I have an essay at First Things that lays out my understanding of what Judge Amy Coney Barrett has written about stare decisis and the fact of methodological disagreement in constitutional interpretation. The essay in part aims to correct this grossly misinformed and error-saturated piece published at Commonweal. But in much larger part, it tries simply to do justice to Judge Barrett’s view in her scholarly work. A bit:
Judge Barrett’s principal writing on this problem can be found in Precedent and Jurisprudential Disagreement and Originalism and Stare Decisis, although she has discussed these matters in other places as well. Her view can be summarized as originalist but also committed to the presumption of stare decisis force for existing precedent. She has elaborated a comparatively “weak” or “soft” presumption in favor of stare decisis in constitutional cases, but it is important to be clear about just what that means.

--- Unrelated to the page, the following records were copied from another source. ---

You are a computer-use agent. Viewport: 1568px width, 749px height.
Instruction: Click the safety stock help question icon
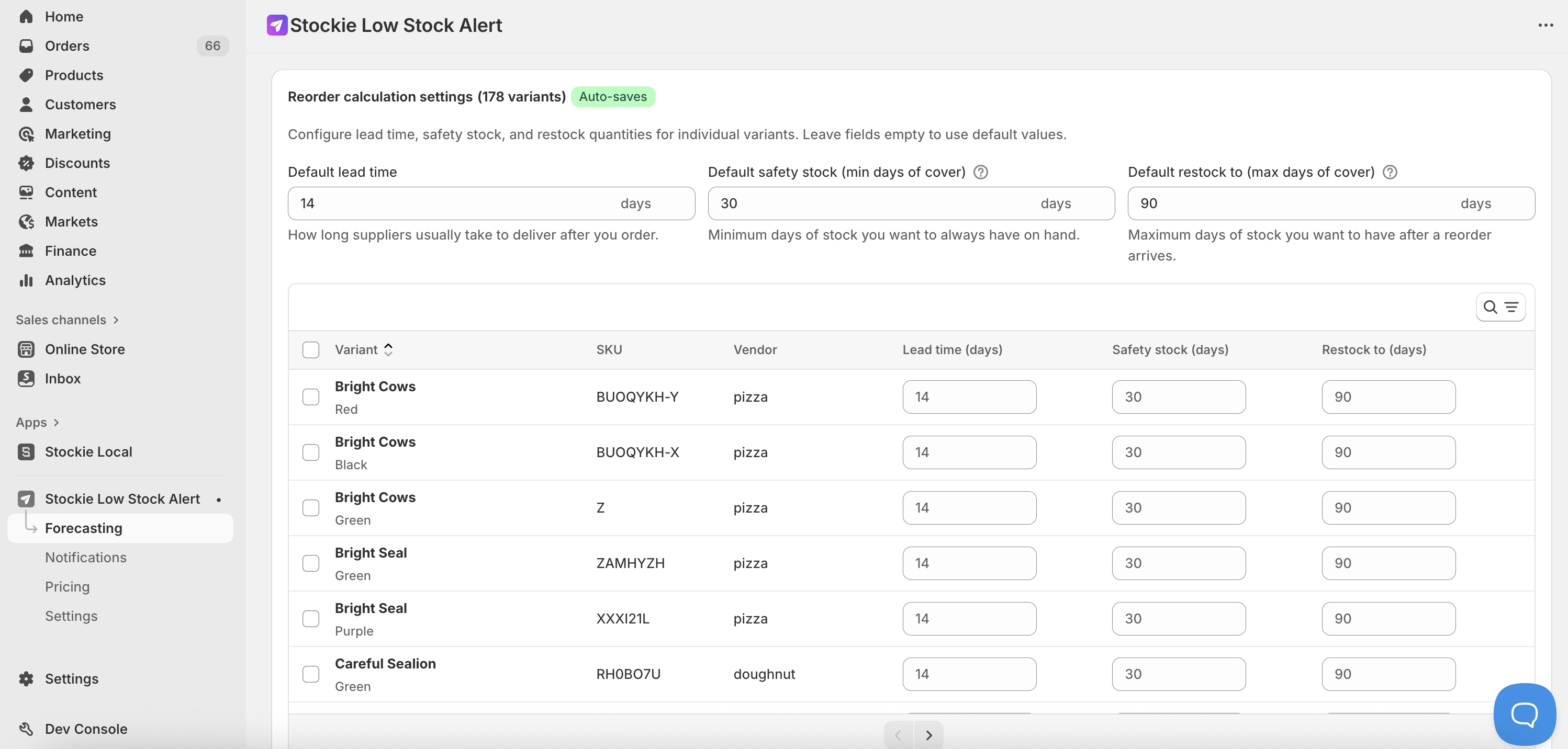point(981,172)
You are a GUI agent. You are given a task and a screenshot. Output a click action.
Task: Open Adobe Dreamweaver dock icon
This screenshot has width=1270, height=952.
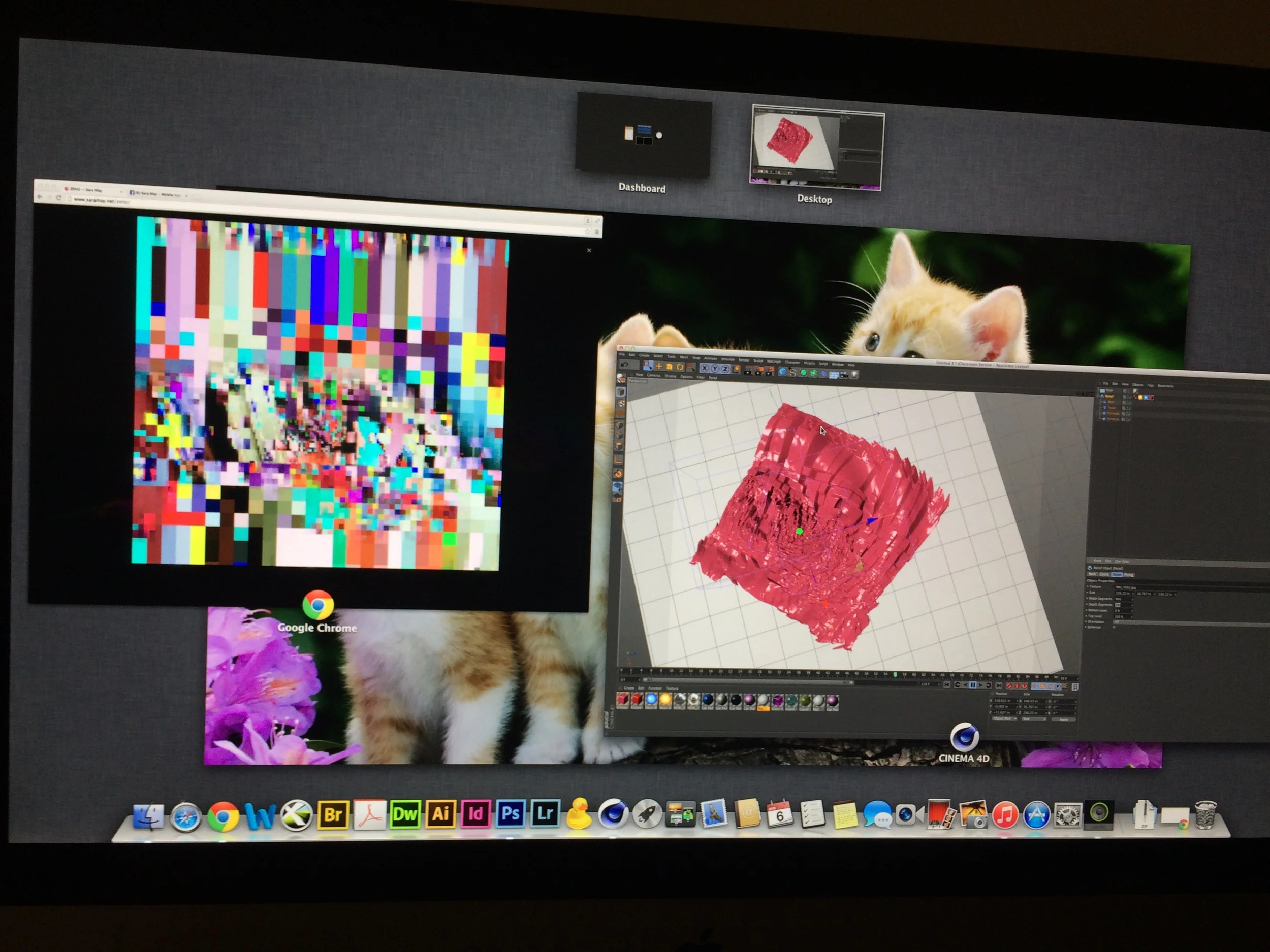coord(405,814)
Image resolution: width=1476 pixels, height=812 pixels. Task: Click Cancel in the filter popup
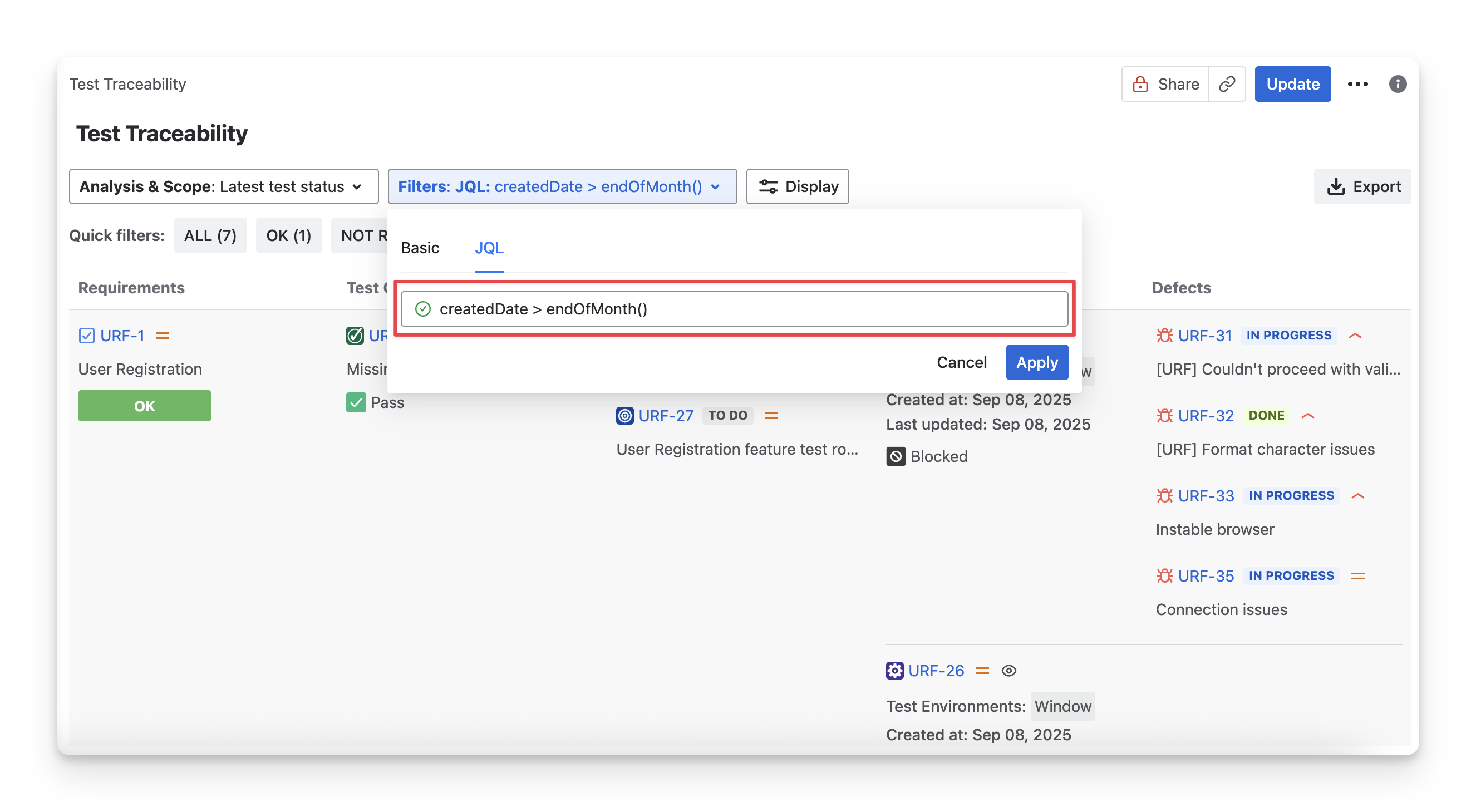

For Judge Barrett, the fact of methodological pluralism about fundamental issues in constitutional methodology (for example, in the disagreements between originalism and varieties of non-originalism) makes a comparatively soft stare decisis presumption attractive. This pluralism has implications for how judges view basic doctrinal error, because such error is likely to concern foundational methodological differences and deep jurisprudential commitments. In such situations, Judge Barrett writes, “stare decisis seems less about error correction than about mediating intense jurisprudential disagreement.”
As to precedents where a judge has a deep disagreement about method, it is not realistic or desirable, Judge Barrett says, to expect the judge to abandon her commitments simply for the sake of preserving those precedents. That would be asking the judge to betray her core judicial philosophy, something that would do no favors to judicial legitimacy, perceived or actual. Nevertheless, “the preference for continuity disciplines jurisprudential disagreement,” requiring from judges who would abandon stare decisis “both reason giving on the merits and an explanation of why its view is so compelling as to warrant reversal.” If these very strong reasons and explanations do not exist, then “the preference for continuity trumps.” New coalitions of judges (and at the Supreme Court, it is groups of judges that count) who argue for new interpretations are put at “an institutional disadvantage” by stare decisis, but they are not categorically disabled by it.
Judge Barrett’s “soft stare decisis” approach, in sum, accommodates the fact of methodological pluralism and deep substantive disagreement with the need for legal stability. The presumption favors existing doctrinal arrangements but permits challenges to them. To say that it is “soft,” therefore, is not at all to say that it encourages “constant upheaval” or wild unpredictability. To the contrary: Under a soft presumption of stare decisis force, “[t]he Court follows precedent far more often than it reverses precedent.”
This view is very much in line with the Court’s current approach to the force of stare decisis. And it flows not so much from Judge Barrett’s originalism, but instead from her view that stare decisis poses a problem for all theories of constitutional interpretation. She is “soft” on stare decisis not because she is an originalist, but because people disagree in good faith about how to interpret the Constitution.